Don't Sleep on Inflation Just Yet (Sector ETF: TIP/IEF)

After last week's latest economic reports, the consensus surrounding inflation is that the Fed has won—the concern has shifted over to the growth front. However, if we look at what the bond market is signaling, I think that this declaration of victory is premature.

This chart looks at the ratio between Treasury Inflation Protected Securities (TIP) and 7-10 Year Treasuries (IEF). The logic behind this relationship is straightforward—when TIP outperforms IEF, inflationary concerns are rising, but when IEF outperforms TIP, inflationary concerns are under control.

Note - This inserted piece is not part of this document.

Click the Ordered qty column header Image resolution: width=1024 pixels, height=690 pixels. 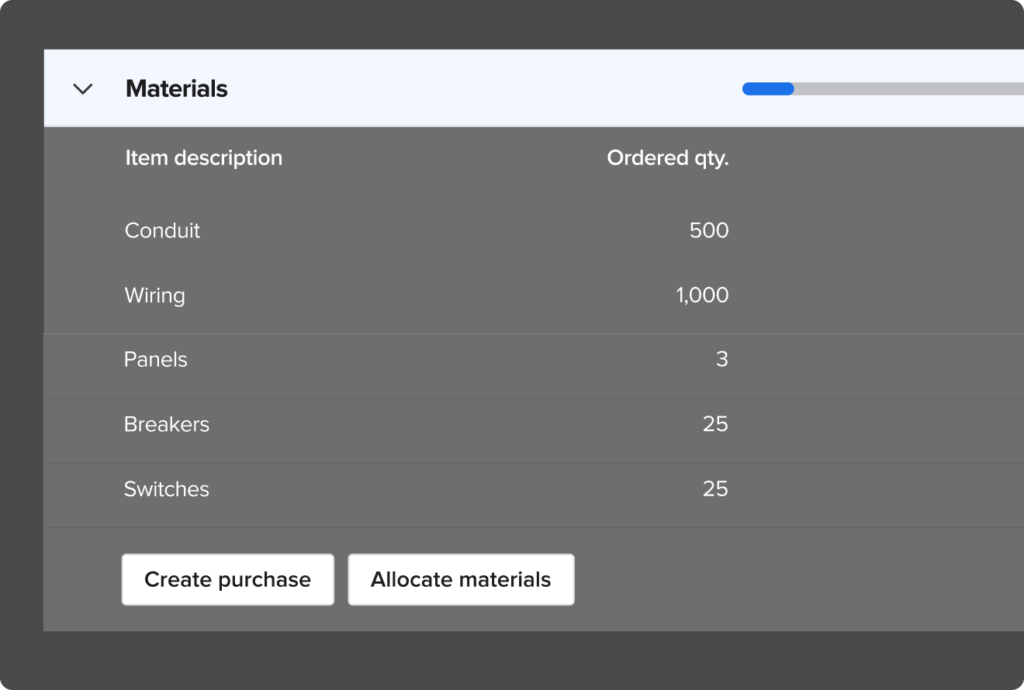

Despite the data signaling that inflation is temporarily tamed, I see this ratio as having built a massive descending triangle base within a new uptrend. That is, I think the victory over inflation is only temporary, and with money printing around the corner again, we could be singing a much different tune by this time next year.

Editor's Take:

The secular macroeconomic trend of deflation is over. Markets had to grapple with this force for over twenty years. Between 2000 and 2010, when stocks barely did anything, there were two stock market crashes in this time. And between 2010 and 2020, commodities were in a bear market.

But the Covid crash of 2020 changed something psychologically amongst the public. It's as if people expect prices to rise into the future. And even though prices aren't rising as much as they were a couple years ago, they're not coming down. Wages have a lot of catching up to do.

With money printing around the corner, and M2 already starting to rise, I think the Fed is playing a very dangerous game cutting interest rates before seeing annual inflation rates below their 2% annual "price stability" objective. It may threaten their independence down the line.

Cryptocurrency 

Some interesting price action transpired in the crypto space over the past couple of weeks. Whenever I share charts here, it's in the cash market, but both Bitcoin and Ethereum have futures markets too, which gives them a level of institutionalization that other cryptocurrencies don't have.

On Friday, September 6, Ethereum's futures market took out its August 5 low. But we didn't see this unfold in Ethereum's cash market, Bitcoin's cash market, or even Bitcoin's futures market. We saw some positive price action in Bitcoin after its secondary higher-low too, which is the first step in the reestablishment of a bull trend.

When it comes to Bitcoin, there's key technical resistance in the $63,000-$65,000 zone. If that clears to the upside, momentum could start accelerating notably. Historically, Bitcoin has done well in weak Dollar, low rate, and improving liquidity environments. We have all of that right now.